Comment by Kaarel (kh) on Why maximize human life? · 2022-01-08T09:44:23.530Z · LW · GW

"Or perhaps even: that preventing humans from being born is as bad as killing living humans."

I'm not sure if this is what you were looking for, but here are some thoughts on the "all else equal" version of the above statement. Suppose that Alice is the only person in the universe. Suppose that Alice would, conditional on you not intervening, live a really great life of 100 years. Now on the 50th birthday of Alice, you (a god-being) have the option to painlessly end Alice's life, and in place of her to create a totally new person, let's call this person Bob, who comes into existence as a 50-year old with a full set of equally happy (but totally different) memories, and who (you know) has an equally great life ahead of them as Alice would have if you choose not to intervene. (All this assumes that interpersonal comparisons of what a "great" life is make sense. I personally highly doubt one can do anything interesting in ethics without such a notion; this is just to let people know about a possible point of rejecting this argument.)

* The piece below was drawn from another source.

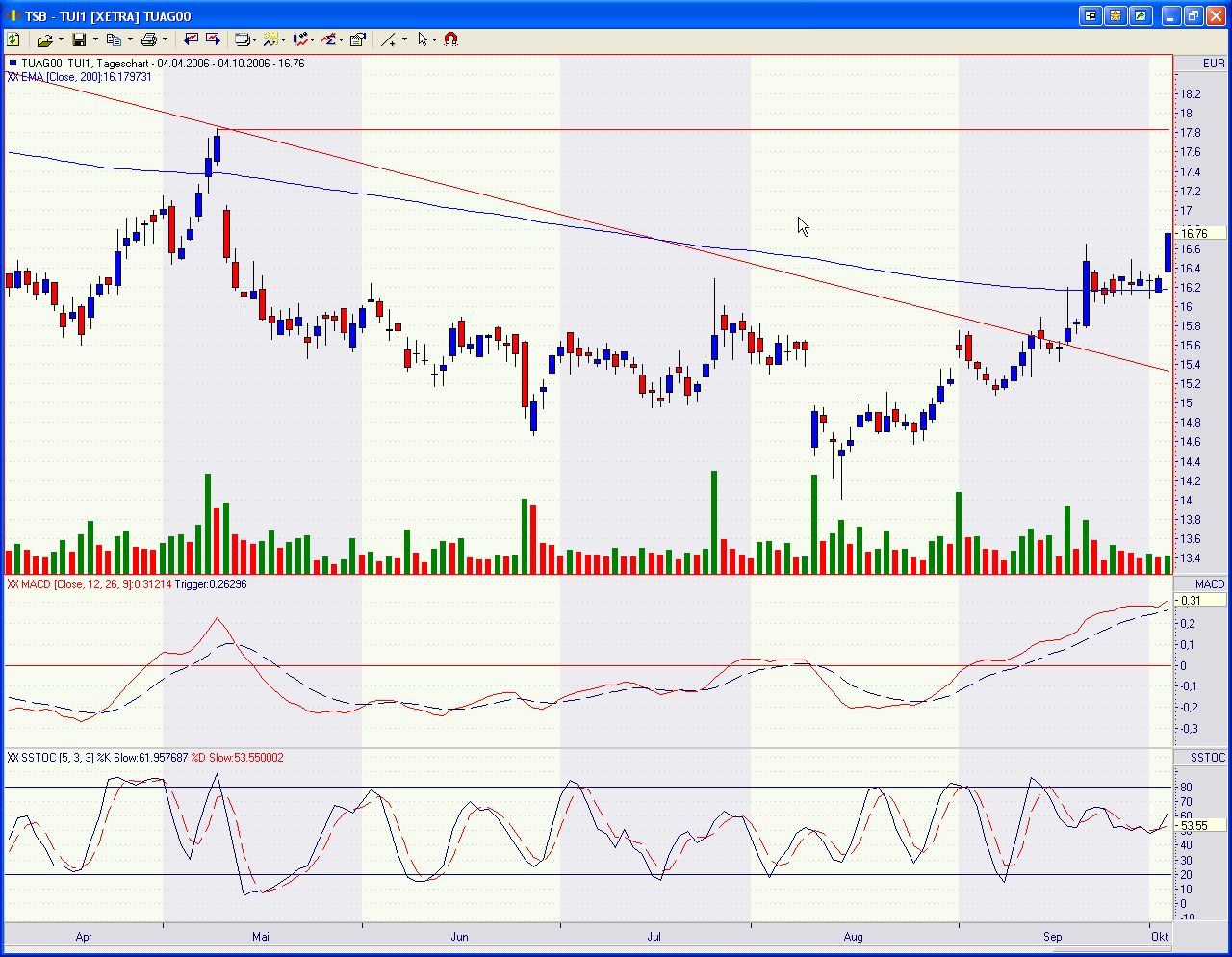Expand the print dropdown arrow

(x=165, y=39)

Do you think it is bad to intervene in this way? (My position is that intervening is morally neutral.) If you think it is bad to intervene, then consider intervening twice in short succession, once painlessly replacing Alice with Bob, and then painlessly replacing Bob with Alice again. Would this be even worse? Since this double-swapping process gives an essentially identical (block) universe as just doing nothing, I have a hard time seeing how anything significantly bad could have happened.

 

Or consider a situation in which this universe had laws of nature such that Alice was to "naturally" turn into Bob on her 50th birthday without any intervention by you. Would you then be justified in immediately swapping Alice and Bob again to prevent Alice from being "killed"?

 

(Of course, the usual conditions of killing someone vs creating a new person are very much non-equivalent in practice in the various ways in which the above situation was constructed to be equivalent. Approximately no one thinks that never having a baby is as bad as having a baby and then killing them.)

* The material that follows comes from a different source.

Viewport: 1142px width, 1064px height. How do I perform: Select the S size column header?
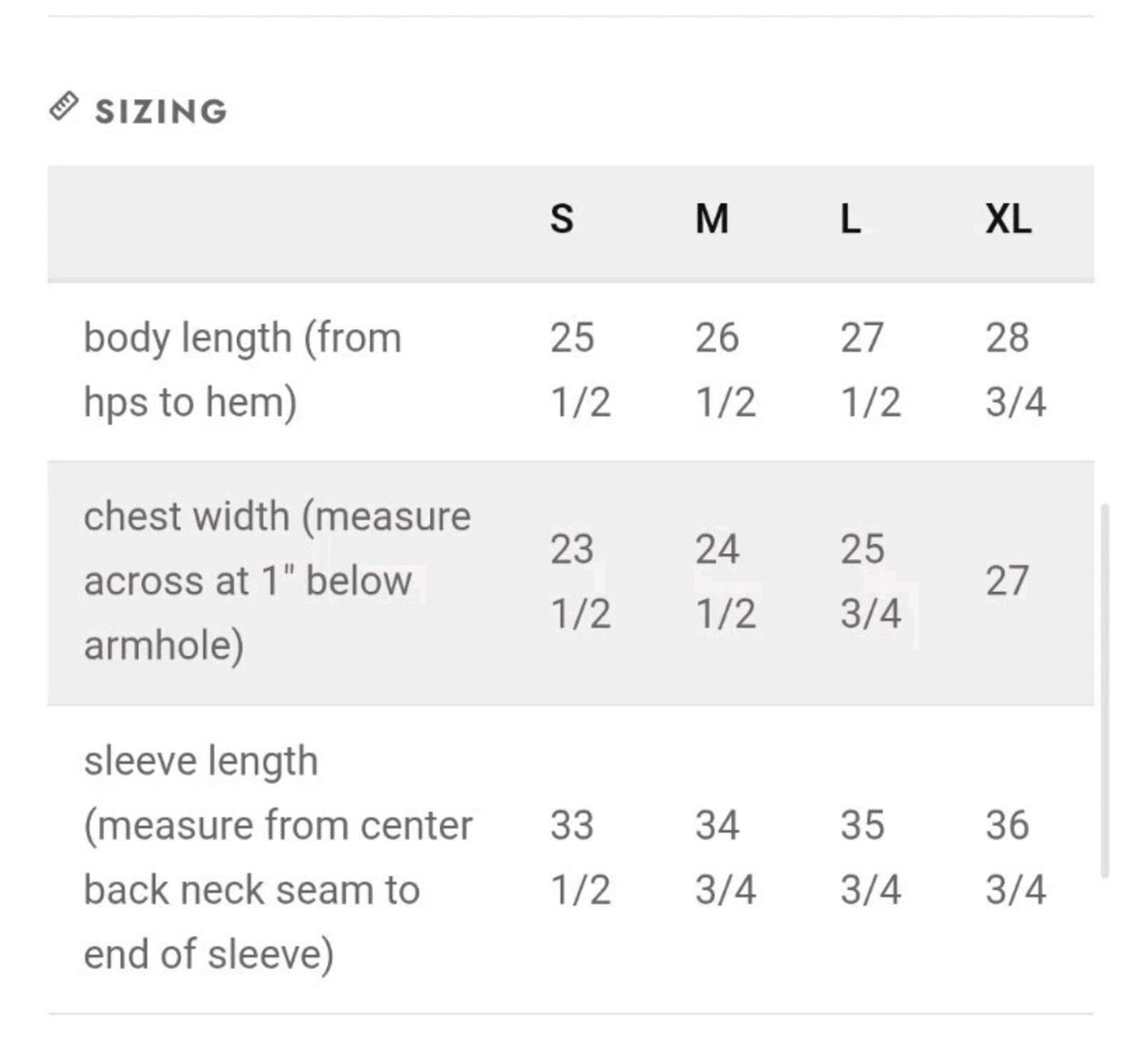(x=562, y=218)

Comment by Kaarel (kh) on Why maximize human life? · 2022-01-08T09:04:52.338Z · LW · GW

It could just be that a world with additional happy people is better according to my utility function, just like a world with fewer painlessly killed people per unit of time is better according to my utility function. While I agree that goodness should be "goodness for someone" in the sense that my utility function should be something like a function only of the mental states of all moral patients (at all times, etc.), I disagree with the claim that the same people have to exist in two possible worlds for me to be able to say which is better, which is what you seem to be implying in your comment. One world can be better (according to my utility function) than another because of some aggregation of the well-beings of all moral patients within it being larger. I think most people have such utility functions. Without allowing for something like this, I can't really see a way to construct an ethical model that tells essentially anything interesting about any decisions at all (at least for people who care about other people), as all decisions probably involve choosing between futures with very different sets of moral patients.

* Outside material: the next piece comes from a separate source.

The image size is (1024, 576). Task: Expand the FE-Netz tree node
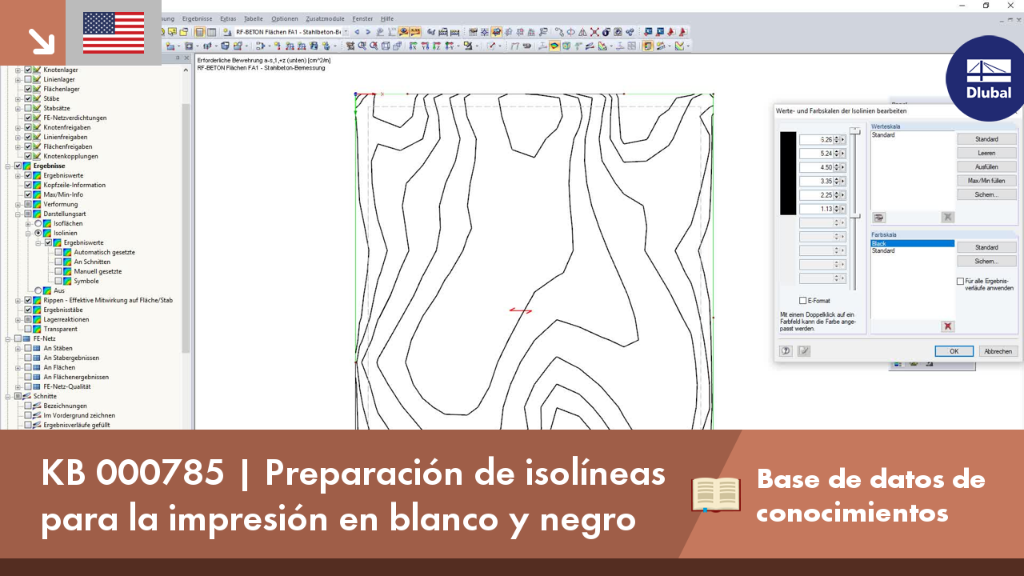pos(8,338)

Comment by Kaarel (kh) on The Kelly Criterion · 2022-01-03T10:39:50.901Z · LW · GW

I think this comment is incorrect (in the stated generality). Here is a simple counterexample. Suppose you have a starting endowment of $1, and that you can bet any amount at 0.50001 probability of doubling your bet and 0.49999 probability of losing everything you bet. You can bet whatever amount of your money you want a total of n times. (If you lost everything in some round, we can think of this as you still being allowed to bet 0 in remaining future rounds.) The strategy that maximizes expected linear utility is the one where you bet everything every time.